Surrey Police becomes the first force to convert cryptocurrency into sterling for government coffers

Margaret Davis
Thursday 19 July 2018 23:17
Bitcoin and other cryptocurrencies are used in dark web markets
Bitcoin and other cryptocurrencies are used in dark web markets

A gangster £1.2m worth of the digital currency bitcoin along with money, gold, watches and jewellery which were found by police after his girlfriend reported he had been kidnapped.

Sergejs Teresko’s partner and members of the public raised the alarm when he was snatched from wealthy Virginia Water in Surrey in April last year.

When police went to search the area they found the rented house, the Latvian national had vanished from had been turned into a huge cannabis factory.

Teresko, a senior member of an organised crime gang, turned up safe and well the next day. When officers searched his semi-detached house in Cobham they were stunned to find a keepkey device holding the bitcoin.

They also discovered nearly £263,000 in cash in a heavily sealed box and a number of designer watches.

Despite having no obvious legitimate employment, Teresko drove a Range Rover Evoque and had access to a safety deposit box containing gold bars, loose gemstones, jewellery and £20,000 cash.

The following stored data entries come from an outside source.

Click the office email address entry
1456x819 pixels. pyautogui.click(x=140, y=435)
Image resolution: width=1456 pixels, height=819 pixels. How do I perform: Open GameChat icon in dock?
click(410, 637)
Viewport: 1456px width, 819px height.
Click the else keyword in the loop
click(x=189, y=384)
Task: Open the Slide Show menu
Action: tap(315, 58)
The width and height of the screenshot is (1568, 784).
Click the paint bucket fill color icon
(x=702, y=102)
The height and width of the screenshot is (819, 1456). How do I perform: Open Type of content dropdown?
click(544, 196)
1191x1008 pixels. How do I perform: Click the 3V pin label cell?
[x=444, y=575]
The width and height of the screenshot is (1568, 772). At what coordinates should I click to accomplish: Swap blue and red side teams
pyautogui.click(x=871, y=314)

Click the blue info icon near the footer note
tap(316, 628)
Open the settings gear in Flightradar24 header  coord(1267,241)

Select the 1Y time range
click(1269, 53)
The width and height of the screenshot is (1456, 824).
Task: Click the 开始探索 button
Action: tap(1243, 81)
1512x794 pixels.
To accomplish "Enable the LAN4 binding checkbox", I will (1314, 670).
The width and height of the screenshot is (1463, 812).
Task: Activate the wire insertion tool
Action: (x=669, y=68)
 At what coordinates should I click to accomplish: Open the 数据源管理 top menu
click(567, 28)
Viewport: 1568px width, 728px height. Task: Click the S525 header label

Surrey Police has now become the first UK force to successfully seize bitcoin, convert it into sterling and be granted permission by a court to keep the cash for government and police coffers.

Detective Inspector Matt Durkin said: “Cryptocurrency is used legitimately by a lot of people but it’s also used by criminals. We know that in dark marketplaces bitcoin is the chosen medium of exchange.

“We were not going to accept that bitcoin was out of the reach of law enforcement, it’s not and nor are other types of cryptocurrency.”

Teresko pleaded guilty to money laundering, cultivation of cannabis and the possession/control of articles for use in fraud at Kingston Crown Court on 6 October and was jailed for nine years and three months.

Earlier this week, a judge at the same court found that Teresko had benefited from his criminal activity to the tune of £2m, and must forfeit £1.45m including the value of the bitcoin.

He must also pay an additional £13,150 within three months or face another 10 years in jail.

Surrey Police successfully claimed £64,000 in compensation for the owners of the Virginia Water home who had no idea their house had been converted into a drugs farm.

Officers seized 295 bitcoin, which when converted to sterling were worth £1.25m; assets that included a £12,000 Rolex and a £9,000 sapphire necklace; and the cash Teresko had hidden in his home and safety deposit box.